The CTA for defenders was less clear, however, and I really wanted to hear more about what she described as Technical Takedowns - create a hostile environment for attackers, on the targets they’re hacking into ← is she talking about things like deception? I can’t be sure.
Jeetu Patel/Cisco - Reimagining Security for the Agentic Workforce
You don’t have to watch the talk, but it’s worth checking out the open source AI defense tools that Cisco released.
It seems like a lot: AI BOM, Skill Scanner, MCP Scanner, A2A Scanner, CodeGuard, DefenseClaw
Definitely the only talk where OSS was praised (unless you count OpenClaw)
My favorite quotes
Here are some quotes I found funny and/or interesting, provided here, out of context, on purpose.
“The fundamentals are not basic”
“Easy to declare, hard to prove”
“In a world where every company is an AI company, trust will be the only currency that survives.” (huh?)

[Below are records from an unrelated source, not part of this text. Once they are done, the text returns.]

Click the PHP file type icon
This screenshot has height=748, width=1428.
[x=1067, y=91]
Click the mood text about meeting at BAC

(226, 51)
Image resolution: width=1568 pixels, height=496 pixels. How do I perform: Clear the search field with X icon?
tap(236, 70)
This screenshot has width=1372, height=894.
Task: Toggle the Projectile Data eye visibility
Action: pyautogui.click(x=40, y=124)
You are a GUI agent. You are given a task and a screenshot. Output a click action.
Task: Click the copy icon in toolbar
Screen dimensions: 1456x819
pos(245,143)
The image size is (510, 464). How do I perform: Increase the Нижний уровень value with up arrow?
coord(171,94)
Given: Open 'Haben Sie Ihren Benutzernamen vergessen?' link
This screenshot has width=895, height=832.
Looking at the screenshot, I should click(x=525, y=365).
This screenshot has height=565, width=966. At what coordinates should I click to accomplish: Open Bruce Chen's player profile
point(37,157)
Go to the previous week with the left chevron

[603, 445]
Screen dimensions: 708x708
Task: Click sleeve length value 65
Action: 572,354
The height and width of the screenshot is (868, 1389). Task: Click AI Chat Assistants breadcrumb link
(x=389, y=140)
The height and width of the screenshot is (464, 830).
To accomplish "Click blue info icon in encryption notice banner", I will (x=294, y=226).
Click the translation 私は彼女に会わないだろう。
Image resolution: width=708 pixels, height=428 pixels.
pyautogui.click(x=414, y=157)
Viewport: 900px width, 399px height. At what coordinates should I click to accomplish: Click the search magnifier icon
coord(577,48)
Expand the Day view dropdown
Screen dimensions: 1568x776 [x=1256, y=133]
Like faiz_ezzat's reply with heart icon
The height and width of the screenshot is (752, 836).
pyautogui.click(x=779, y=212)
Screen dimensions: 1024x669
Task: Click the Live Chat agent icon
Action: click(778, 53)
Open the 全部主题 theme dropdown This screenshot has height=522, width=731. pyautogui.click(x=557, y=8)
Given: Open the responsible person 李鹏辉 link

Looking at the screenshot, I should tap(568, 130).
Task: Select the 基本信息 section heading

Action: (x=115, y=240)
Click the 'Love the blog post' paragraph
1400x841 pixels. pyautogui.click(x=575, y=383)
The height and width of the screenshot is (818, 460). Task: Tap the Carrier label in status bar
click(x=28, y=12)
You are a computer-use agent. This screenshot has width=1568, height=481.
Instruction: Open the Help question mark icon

“It’s like PACMAN from hell”
“We’re building the biggest flat network of all”
“This is going… nuclear, really”
“Within 24 months, the smartest employee in your organization will be a machine”
“AI is the new operating system”
“AI is now the biggest insider threat”
“Using identity as a control plane, that’s not different - we’ve got to do it at runtime, it’s probably going to make things like Zero Trust today look soft.”
“Show me where customers are entrusting their data, and I’ll show you where hackers are focusing”
Conclusion
I found this a useful exercise and I think I’ll try to do it more in the future. Let me know if you also found this useful. I’m considering watching all the Innovation Sandbox contestants and doing something similar with those videos.
It seems like all this uncertainty should leave me with some dread around the lack of security for AI agents, but it doesn’t. While generative AI has evolved much more quickly than other technological breakthroughs, the reactive role of security remains the same. Technology changes and we do our best to keep up.
There’s some solace in the fact that breaches don’t kill companies, but failing to keep up in competitive markets does.